Exercise goal:
Rewrite everything from the line containing "At what coordinates should I click to accomplish: Click the Zoom" down to the line containing "coord(340,34)" as a Markdown table with the columns Row and Line, leaving out blank lines.

Records for finding described items:
········
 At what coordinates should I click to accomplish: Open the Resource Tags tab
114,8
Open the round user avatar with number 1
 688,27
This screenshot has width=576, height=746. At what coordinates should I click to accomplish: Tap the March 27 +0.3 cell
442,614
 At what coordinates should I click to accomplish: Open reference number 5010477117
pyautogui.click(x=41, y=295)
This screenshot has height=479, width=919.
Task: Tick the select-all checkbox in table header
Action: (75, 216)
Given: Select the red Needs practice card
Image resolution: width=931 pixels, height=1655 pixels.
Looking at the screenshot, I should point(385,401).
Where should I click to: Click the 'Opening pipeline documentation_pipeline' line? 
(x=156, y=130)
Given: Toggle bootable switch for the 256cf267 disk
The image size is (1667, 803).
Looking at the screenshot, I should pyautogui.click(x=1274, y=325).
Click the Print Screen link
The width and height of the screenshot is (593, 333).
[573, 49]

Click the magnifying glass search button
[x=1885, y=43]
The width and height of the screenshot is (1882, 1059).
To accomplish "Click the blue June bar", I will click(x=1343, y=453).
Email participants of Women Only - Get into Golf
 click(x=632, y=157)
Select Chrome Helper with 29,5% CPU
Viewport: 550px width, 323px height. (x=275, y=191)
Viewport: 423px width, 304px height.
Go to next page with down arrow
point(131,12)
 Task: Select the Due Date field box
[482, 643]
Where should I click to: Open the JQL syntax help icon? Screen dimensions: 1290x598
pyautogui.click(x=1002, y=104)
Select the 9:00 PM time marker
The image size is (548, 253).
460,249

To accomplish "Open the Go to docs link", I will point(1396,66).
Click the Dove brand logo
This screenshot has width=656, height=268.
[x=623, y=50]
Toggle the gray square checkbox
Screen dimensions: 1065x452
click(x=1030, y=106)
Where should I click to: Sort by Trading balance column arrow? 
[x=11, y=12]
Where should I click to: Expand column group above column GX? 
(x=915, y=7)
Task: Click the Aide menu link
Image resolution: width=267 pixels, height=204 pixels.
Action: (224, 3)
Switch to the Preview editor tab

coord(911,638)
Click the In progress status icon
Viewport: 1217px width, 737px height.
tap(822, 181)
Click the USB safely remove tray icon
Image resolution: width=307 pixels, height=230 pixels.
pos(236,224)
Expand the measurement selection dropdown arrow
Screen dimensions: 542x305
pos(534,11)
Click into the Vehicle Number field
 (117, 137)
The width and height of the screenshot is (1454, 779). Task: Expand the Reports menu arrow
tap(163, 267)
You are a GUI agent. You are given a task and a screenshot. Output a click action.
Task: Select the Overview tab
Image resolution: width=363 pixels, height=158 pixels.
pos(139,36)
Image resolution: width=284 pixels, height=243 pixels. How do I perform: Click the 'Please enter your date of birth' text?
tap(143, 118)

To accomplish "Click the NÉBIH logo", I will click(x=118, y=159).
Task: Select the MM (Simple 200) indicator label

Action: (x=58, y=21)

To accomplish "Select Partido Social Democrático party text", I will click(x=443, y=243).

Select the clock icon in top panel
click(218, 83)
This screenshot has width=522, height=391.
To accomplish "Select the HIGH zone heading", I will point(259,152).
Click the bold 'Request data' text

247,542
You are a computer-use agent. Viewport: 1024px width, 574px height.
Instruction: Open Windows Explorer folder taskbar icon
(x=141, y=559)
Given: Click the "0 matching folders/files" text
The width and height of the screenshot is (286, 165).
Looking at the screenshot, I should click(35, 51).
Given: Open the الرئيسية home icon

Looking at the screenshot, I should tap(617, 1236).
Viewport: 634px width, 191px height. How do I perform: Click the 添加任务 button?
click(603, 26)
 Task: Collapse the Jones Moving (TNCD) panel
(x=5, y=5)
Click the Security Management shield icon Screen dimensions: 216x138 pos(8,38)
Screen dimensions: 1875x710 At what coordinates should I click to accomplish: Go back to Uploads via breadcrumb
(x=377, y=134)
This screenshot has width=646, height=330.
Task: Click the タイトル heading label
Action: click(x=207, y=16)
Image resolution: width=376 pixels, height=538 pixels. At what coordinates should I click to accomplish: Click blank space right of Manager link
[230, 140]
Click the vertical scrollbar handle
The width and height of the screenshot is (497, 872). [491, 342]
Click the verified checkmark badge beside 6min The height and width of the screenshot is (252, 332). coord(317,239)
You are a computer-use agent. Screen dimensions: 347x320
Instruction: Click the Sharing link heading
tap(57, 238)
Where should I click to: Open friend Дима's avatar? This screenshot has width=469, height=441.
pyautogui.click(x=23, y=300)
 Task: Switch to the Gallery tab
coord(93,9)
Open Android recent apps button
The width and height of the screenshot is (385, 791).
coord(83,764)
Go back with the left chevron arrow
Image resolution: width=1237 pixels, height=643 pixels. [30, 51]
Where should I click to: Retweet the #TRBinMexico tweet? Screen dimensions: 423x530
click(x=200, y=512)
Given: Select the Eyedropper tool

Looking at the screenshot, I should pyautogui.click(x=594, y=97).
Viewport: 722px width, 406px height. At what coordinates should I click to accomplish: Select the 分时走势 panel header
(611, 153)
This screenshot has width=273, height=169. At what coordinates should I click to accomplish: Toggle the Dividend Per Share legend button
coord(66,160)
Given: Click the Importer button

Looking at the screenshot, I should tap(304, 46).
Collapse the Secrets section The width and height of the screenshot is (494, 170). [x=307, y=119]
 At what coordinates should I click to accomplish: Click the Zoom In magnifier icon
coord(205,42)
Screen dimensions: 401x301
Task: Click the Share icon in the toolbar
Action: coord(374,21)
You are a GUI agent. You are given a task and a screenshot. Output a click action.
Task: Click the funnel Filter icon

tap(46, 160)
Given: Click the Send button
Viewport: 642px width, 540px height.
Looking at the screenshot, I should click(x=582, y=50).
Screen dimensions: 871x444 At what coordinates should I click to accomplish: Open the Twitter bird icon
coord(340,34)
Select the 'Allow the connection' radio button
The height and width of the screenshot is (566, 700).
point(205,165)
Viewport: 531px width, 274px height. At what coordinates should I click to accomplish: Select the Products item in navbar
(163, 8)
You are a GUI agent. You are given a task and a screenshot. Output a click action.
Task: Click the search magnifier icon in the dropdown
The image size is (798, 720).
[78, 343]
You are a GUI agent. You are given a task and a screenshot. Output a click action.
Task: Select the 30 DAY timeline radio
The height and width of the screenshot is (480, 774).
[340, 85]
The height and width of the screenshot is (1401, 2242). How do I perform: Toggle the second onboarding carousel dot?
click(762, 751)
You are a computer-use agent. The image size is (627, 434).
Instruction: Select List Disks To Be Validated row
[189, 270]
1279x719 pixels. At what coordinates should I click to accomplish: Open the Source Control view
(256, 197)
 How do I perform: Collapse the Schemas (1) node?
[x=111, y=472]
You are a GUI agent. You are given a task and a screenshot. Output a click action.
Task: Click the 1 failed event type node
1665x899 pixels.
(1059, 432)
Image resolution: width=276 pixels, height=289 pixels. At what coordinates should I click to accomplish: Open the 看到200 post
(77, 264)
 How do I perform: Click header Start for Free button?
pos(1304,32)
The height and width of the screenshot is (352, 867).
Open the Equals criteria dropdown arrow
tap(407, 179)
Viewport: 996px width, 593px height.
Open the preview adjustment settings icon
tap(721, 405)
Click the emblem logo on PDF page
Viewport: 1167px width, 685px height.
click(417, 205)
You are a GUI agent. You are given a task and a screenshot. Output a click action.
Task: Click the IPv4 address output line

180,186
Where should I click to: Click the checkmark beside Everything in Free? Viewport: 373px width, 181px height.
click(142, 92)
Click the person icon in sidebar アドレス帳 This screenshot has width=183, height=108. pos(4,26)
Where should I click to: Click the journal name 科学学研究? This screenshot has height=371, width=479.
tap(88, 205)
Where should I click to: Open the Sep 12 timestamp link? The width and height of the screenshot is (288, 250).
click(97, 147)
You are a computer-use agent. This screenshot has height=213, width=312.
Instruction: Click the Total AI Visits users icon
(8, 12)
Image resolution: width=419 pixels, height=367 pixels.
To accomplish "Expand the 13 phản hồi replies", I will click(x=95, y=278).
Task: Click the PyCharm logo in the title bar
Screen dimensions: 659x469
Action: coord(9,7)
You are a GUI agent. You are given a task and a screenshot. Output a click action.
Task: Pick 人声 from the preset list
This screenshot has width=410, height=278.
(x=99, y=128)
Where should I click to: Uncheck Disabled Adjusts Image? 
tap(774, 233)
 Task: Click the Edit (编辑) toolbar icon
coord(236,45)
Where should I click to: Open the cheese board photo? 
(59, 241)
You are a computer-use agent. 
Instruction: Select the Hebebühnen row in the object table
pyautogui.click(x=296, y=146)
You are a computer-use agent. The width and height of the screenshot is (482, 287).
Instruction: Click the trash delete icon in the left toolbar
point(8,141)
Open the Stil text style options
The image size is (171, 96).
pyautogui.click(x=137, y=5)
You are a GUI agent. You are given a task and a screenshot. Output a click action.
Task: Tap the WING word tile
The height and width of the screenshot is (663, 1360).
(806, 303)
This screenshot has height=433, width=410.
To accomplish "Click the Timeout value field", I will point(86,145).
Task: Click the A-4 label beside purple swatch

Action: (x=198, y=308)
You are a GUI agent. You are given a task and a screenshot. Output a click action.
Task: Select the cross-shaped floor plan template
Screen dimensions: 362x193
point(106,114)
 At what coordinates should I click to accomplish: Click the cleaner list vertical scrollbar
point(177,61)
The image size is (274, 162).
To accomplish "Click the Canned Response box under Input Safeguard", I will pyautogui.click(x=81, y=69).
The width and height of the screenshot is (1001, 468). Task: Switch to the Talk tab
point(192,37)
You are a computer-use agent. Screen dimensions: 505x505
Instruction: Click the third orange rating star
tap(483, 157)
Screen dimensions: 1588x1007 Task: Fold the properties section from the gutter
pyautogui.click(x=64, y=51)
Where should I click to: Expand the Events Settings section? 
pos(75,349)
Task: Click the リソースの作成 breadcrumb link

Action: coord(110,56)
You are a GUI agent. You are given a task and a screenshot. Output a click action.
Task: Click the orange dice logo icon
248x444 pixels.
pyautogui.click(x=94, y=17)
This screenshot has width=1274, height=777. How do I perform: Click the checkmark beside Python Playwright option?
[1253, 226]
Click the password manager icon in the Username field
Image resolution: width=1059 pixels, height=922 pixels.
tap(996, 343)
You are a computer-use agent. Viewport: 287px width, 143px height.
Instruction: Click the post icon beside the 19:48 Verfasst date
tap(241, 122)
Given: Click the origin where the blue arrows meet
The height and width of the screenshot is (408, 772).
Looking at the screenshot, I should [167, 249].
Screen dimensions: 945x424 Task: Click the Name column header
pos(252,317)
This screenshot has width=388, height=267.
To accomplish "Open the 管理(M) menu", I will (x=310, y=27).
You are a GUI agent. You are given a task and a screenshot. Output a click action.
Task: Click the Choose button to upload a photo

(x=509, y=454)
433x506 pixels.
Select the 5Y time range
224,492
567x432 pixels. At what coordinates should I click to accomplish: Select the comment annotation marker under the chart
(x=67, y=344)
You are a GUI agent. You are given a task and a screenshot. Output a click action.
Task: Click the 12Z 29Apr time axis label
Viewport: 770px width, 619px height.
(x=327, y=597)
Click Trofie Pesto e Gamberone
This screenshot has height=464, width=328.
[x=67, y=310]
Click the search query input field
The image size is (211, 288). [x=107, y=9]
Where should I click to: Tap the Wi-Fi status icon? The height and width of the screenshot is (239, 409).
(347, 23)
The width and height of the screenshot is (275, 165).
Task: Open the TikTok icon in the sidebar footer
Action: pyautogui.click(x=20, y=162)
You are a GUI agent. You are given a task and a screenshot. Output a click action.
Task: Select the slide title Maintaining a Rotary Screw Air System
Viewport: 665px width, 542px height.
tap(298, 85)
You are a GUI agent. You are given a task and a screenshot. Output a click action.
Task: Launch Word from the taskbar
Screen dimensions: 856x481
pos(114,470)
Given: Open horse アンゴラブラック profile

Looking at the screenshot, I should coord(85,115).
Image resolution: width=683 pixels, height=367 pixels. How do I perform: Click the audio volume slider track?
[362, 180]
········
Correct answer:
| Row | Line |
|---|---|
| 1 |  At what coordinates should I click to accomplish: Click the Zoom In magnifier icon |
| 2 | coord(205,42) |
| 3 | Screen dimensions: 401x301 |
| 4 | Task: Click the Share icon in the toolbar |
| 5 | Action: coord(374,21) |
| 6 | You are a GUI agent. You are given a task and a screenshot. Output a click action. |
| 7 | Task: Click the funnel Filter icon |
| 8 | tap(46, 160) |
| 9 | Given: Click the Send button |
| 10 | Viewport: 642px width, 540px height. |
| 11 | Looking at the screenshot, I should click(x=582, y=50). |
| 12 | Screen dimensions: 871x444 At what coordinates should I click to accomplish: Open the Twitter bird icon |
| 13 | coord(340,34) |